Cottage cheese adds moisture and balanced flavor
Cottage cheese is a bit of a controversial ingredient — high fives for those who also find joy in the humble cottage cheese and fruit bowl — but as a part of a cake sponge, it is putting in the hard work. To see just how much of an impact the cottage cheese had on both the texture and flavor, we made two versions to compare and contrast — one with cottage cheese, and a more classic, cottage cheese-less recipe. And just for fun, we made them muffin style.
In a classic carrot cake (or one with just a simple twist, like our orangey carrot cake or our mini carrot cupcakes), the ingredient that the cake relies on for a soft, tender crumb is vegetable oil. In this version, however, it’s the cottage cheese that does this, leaving out the vegetable oil entirely. The result? A carrot cake with a moist sponge and tender crumb, that despite the addition of white chocolate chips and chopped nuts, still manages to be light and fluffy.
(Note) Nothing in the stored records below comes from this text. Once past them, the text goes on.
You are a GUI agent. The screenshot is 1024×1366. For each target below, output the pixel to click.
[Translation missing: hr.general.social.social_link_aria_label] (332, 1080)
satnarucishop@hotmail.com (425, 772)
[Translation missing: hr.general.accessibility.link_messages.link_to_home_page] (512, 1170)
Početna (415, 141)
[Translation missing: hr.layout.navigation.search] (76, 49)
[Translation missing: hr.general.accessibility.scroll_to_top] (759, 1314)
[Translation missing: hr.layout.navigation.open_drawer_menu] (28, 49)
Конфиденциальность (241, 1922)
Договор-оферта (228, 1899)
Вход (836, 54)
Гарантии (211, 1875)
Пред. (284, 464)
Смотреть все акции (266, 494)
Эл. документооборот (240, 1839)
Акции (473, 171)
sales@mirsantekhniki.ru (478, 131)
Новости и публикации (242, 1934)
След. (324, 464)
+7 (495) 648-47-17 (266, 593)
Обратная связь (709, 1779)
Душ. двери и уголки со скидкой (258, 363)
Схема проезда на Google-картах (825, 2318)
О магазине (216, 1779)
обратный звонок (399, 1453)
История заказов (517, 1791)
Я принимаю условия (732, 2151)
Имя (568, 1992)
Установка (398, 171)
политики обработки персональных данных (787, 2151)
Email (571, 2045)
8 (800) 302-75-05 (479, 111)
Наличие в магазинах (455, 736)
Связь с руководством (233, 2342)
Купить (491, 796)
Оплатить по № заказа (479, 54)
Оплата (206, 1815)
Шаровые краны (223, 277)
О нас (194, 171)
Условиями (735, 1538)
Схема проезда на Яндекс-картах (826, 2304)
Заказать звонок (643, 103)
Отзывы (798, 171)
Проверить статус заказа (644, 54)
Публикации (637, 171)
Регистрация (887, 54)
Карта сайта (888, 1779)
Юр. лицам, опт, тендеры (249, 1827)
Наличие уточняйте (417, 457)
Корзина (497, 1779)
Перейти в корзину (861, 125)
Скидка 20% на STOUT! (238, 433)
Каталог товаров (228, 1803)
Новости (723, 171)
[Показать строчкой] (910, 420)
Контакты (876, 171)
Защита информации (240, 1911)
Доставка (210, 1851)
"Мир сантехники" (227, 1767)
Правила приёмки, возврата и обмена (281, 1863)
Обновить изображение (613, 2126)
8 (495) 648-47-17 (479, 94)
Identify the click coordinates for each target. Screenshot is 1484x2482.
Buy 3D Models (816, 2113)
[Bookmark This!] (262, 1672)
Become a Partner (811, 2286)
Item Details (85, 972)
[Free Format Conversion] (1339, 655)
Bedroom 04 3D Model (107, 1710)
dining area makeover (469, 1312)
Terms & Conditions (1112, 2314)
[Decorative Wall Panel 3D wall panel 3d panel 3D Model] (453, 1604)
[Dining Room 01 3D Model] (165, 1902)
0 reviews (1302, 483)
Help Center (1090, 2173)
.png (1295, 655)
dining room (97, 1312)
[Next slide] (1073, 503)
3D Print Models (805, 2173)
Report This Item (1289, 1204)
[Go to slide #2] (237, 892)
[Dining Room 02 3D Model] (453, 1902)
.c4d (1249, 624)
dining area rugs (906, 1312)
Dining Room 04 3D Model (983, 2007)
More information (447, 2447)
But how does it taste? In a word, balanced. While a traditional carrot cake is quite sweet, making one with cottage cheese and fewer sugary elements, lets the natural sweetness of the carrots and the cottage cheese infuse into the sponge. There are ways to add extra sweetness back in, however. We used white chocolate chips, a brown sugar streusel topping, and white chocolate drizzle to add that hard-to-resist sweet desserty element. It’s this not-too-sweet but rather more balanced combination of a little sweet with some delightful crunch that has this cottage-cheesey carrot cake pulling double duty, making it as enjoyable as a dessert or afternoon snack as it is a quick breakfast bite.